(Saved entries)

'''

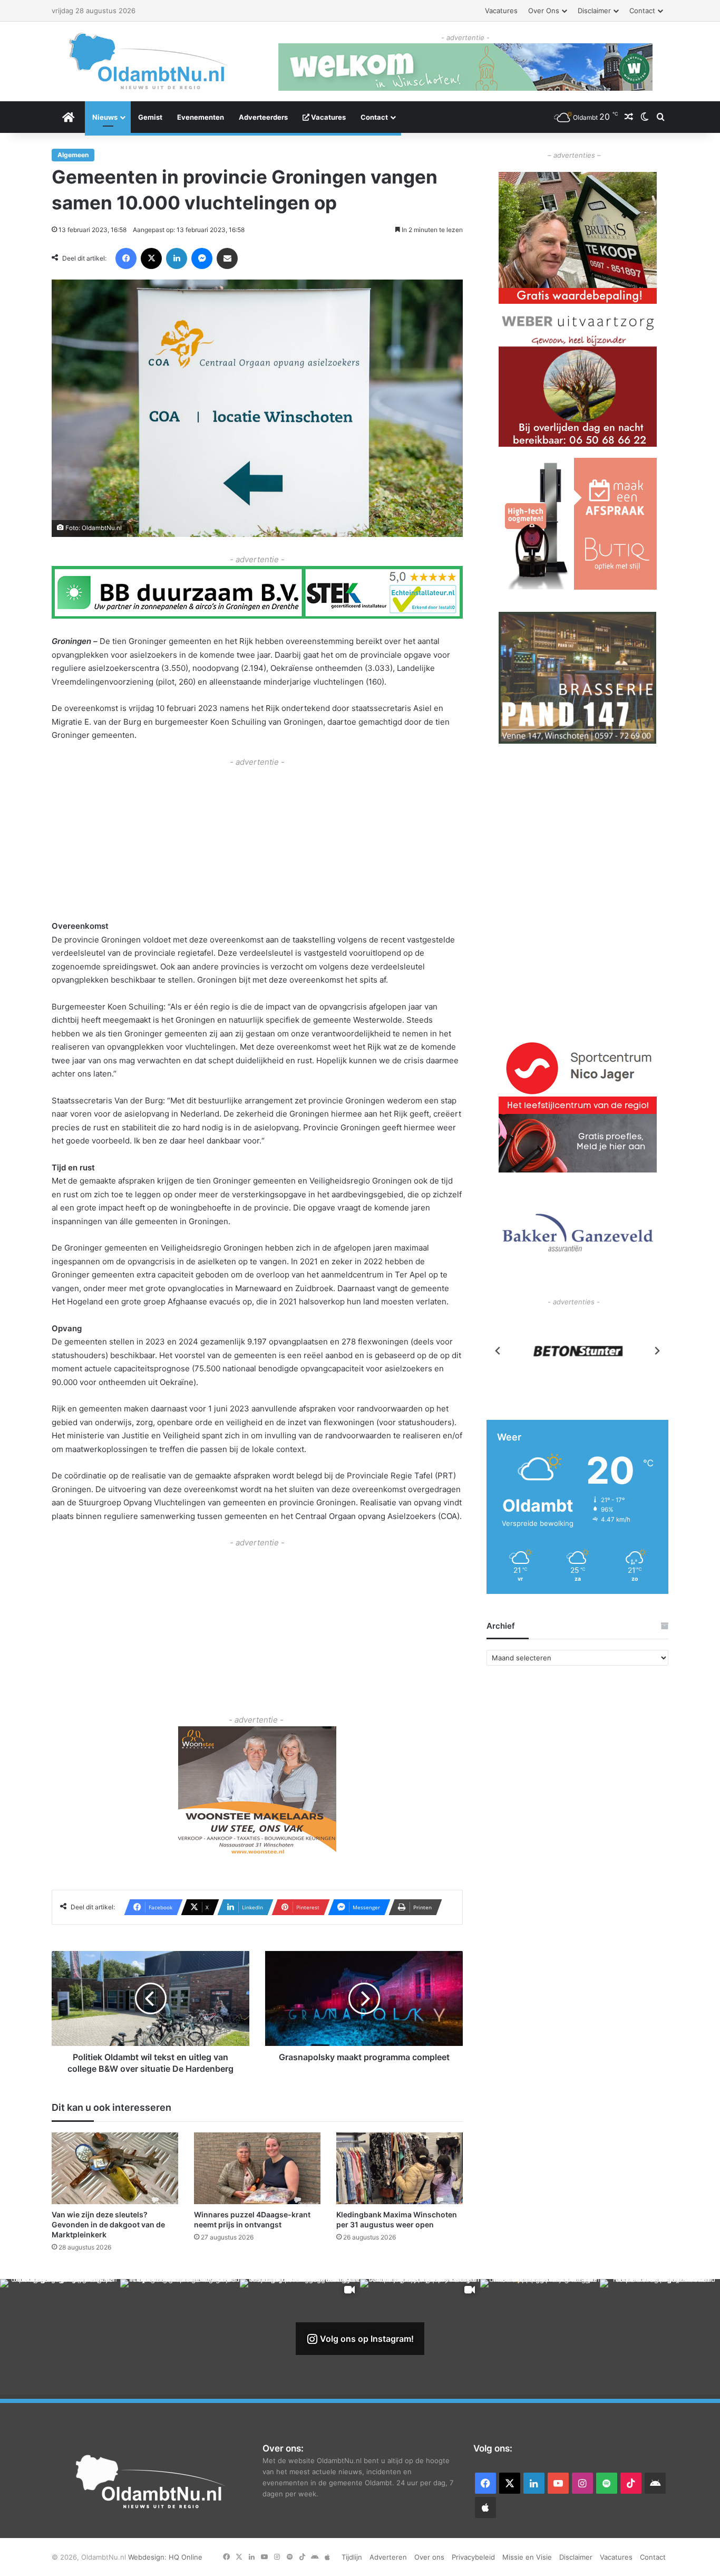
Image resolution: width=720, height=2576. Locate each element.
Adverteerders (263, 117)
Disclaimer (594, 10)
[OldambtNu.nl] (149, 61)
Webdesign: (148, 2557)
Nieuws (105, 117)
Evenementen (200, 117)
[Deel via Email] (227, 258)
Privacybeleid (473, 2557)
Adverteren (388, 2557)
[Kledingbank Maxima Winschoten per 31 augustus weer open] (399, 2168)
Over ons (543, 10)
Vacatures (501, 10)
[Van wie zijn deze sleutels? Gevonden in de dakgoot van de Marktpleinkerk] (115, 2168)
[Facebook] (126, 258)
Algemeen (73, 155)
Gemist (150, 117)
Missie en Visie (527, 2557)
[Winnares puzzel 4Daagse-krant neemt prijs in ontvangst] (257, 2168)
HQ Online (185, 2557)
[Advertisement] (257, 842)
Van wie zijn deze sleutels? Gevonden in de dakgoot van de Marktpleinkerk (108, 2224)
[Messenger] (201, 258)
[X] (151, 258)
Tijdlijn (352, 2557)
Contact (642, 10)
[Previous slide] (498, 1351)
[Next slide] (657, 1351)
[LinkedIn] (176, 258)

'''

■ Problem requirements: Where a line of the entries above holds the word "deze", return that line.

■ Task output:
[Van wie zijn deze sleutels? Gevonden in de dakgoot van de Marktpleinkerk] (115, 2168)
Van wie zijn deze sleutels? Gevonden in de dakgoot van de Marktpleinkerk (108, 2224)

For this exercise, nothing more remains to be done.